The next morning we visited Gorges State Park.  The trail goes through a shady maple-dominated forest with some shortleaf pine, hickory, and rhododendron.  Maple is a shade-tolerant tree, but oak is not, and I think I saw just 1 oak tree.  Some areas of the forest are really dark, even during the middle of the day.  I could smell a skunk that walked along the trail, probably a few hours earlier, but I saw no wildlife, other than an horsefly that kept biting me whenever I stopped to take a photo.  There were lots of people on the trail.  We walked for an hour but didn’t quite make it to Rainbow Falls before we experienced a lightning storm.  It rained all afternoon, and I stayed in the hotel room and read a fictional biography of Sherlock Holmes.

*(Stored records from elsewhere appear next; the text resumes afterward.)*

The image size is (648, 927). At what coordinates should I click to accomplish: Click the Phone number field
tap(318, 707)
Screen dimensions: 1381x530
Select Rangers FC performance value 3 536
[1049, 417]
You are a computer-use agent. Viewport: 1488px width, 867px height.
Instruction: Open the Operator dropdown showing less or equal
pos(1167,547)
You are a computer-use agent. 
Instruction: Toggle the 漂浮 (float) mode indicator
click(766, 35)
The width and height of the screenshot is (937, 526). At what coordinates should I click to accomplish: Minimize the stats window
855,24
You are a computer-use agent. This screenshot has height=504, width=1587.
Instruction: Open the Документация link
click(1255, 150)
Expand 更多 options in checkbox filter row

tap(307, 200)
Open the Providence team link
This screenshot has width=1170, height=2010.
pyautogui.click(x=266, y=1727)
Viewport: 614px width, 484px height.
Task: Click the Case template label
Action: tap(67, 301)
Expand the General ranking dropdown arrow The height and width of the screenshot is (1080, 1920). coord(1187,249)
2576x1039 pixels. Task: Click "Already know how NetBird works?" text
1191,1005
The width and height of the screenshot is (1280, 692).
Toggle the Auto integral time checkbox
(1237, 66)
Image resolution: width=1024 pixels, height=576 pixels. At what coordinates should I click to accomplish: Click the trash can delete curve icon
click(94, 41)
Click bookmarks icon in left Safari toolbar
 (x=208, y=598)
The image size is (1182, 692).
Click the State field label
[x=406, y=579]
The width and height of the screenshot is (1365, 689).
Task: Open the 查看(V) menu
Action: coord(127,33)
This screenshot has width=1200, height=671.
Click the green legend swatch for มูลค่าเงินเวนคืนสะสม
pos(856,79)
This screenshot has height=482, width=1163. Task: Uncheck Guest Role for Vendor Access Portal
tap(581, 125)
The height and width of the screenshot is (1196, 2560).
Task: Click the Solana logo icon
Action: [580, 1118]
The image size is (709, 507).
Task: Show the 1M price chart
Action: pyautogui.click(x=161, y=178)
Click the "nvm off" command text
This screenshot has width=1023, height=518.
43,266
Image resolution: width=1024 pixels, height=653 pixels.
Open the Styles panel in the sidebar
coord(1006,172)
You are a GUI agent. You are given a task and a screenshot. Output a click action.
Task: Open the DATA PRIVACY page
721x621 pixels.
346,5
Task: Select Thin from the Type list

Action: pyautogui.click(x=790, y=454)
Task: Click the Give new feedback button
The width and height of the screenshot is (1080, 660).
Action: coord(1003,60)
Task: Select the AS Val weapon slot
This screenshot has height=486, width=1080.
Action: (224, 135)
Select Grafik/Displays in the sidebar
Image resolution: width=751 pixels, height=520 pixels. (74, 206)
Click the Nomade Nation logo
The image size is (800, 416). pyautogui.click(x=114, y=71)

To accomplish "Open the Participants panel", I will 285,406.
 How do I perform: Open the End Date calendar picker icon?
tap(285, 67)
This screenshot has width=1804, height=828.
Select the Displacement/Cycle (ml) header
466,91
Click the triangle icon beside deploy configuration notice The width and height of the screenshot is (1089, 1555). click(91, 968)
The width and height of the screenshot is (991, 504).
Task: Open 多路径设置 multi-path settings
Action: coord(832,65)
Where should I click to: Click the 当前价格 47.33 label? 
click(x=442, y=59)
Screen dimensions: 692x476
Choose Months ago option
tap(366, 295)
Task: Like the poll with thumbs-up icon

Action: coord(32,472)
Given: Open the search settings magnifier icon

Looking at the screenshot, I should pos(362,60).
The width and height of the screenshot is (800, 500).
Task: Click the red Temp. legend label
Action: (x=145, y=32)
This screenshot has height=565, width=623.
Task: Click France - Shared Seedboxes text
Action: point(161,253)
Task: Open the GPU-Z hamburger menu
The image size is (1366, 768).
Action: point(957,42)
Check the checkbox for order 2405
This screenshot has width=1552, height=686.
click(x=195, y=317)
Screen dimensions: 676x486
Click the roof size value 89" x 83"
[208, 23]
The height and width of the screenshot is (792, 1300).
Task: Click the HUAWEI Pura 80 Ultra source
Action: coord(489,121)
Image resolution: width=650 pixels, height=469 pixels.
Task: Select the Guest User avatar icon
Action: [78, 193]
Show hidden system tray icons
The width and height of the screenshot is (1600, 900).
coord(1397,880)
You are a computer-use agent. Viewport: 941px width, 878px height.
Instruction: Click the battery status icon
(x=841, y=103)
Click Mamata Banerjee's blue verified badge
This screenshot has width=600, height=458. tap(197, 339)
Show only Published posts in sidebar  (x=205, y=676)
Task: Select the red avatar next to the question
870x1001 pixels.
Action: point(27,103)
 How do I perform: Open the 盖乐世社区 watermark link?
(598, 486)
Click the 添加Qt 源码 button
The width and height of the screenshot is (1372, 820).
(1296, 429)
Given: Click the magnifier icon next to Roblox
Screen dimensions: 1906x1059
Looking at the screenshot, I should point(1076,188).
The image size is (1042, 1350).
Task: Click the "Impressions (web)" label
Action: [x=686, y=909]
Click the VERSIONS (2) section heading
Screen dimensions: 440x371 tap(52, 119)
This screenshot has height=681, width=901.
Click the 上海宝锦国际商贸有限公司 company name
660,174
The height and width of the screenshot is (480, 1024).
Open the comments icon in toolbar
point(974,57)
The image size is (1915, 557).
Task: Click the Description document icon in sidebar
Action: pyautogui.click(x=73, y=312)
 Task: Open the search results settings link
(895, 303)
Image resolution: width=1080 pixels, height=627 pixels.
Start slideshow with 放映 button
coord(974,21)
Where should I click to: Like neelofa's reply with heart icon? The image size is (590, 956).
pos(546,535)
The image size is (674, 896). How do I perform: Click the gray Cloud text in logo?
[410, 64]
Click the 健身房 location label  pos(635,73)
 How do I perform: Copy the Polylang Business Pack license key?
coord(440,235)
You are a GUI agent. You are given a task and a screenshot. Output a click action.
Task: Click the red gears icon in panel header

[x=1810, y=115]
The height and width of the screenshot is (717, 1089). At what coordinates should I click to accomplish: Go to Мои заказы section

Patch of Ferns in Gorges State Park.

View of the Gorge in Gorges State Park.

Moss-covered boulder.

We went to eat supper at a pub with more reasonable prices than the establishment we patronized the previous night.  The pub is named the Ugly Dog Cafe` in honor of their signature chili dog topped with cheese and jalapenos.  I ate a gyro, my daughter had a salmon BLT, and my wife enjoyed a portobello mushroom sandwich.  We slept good that night because it was nice and cool.  The temperature dropped to below 60–20 degrees cooler than Augusta mornings during summer.

On the way back home we stopped to take a stroll through part of Clemson Experimental Forest.  The University purchased worn out farmland decades ago, and the woods have grown back.  The trail we followed went through an open woods of shortleaf pine.  Somebody planted pawpaw trees by the sides of the trail, and 1 specimen was 20 feet tall, but none bore fruit.  A powerline right of way was a welcome respite from the shady forest we hiked through the day before.  I saw a couple deer here.  I prefer rural piedmont fields and woods over shady mountain forests.  They host a greater variety of landscapes and hold more wildlife too.  On the road we passed farms where bison, longhorn cattle, Brahma bulls, horses, and goats were pastured.  Seeing a beautiful black bison in South Carolina was the biggest surprise of the trip.

Trail in Clemson Experimental Forest.

Look how red the soil is at Clemson Experimental Forest.  Farming eroded all of the top soil at this site decades ago.

Butterfly Pea. Legumes grow well on poor soils.

Power line right of way at Clemson Experimental Forest.  I prefer the mix of fields and woods in the piedmont over shady mountain forests.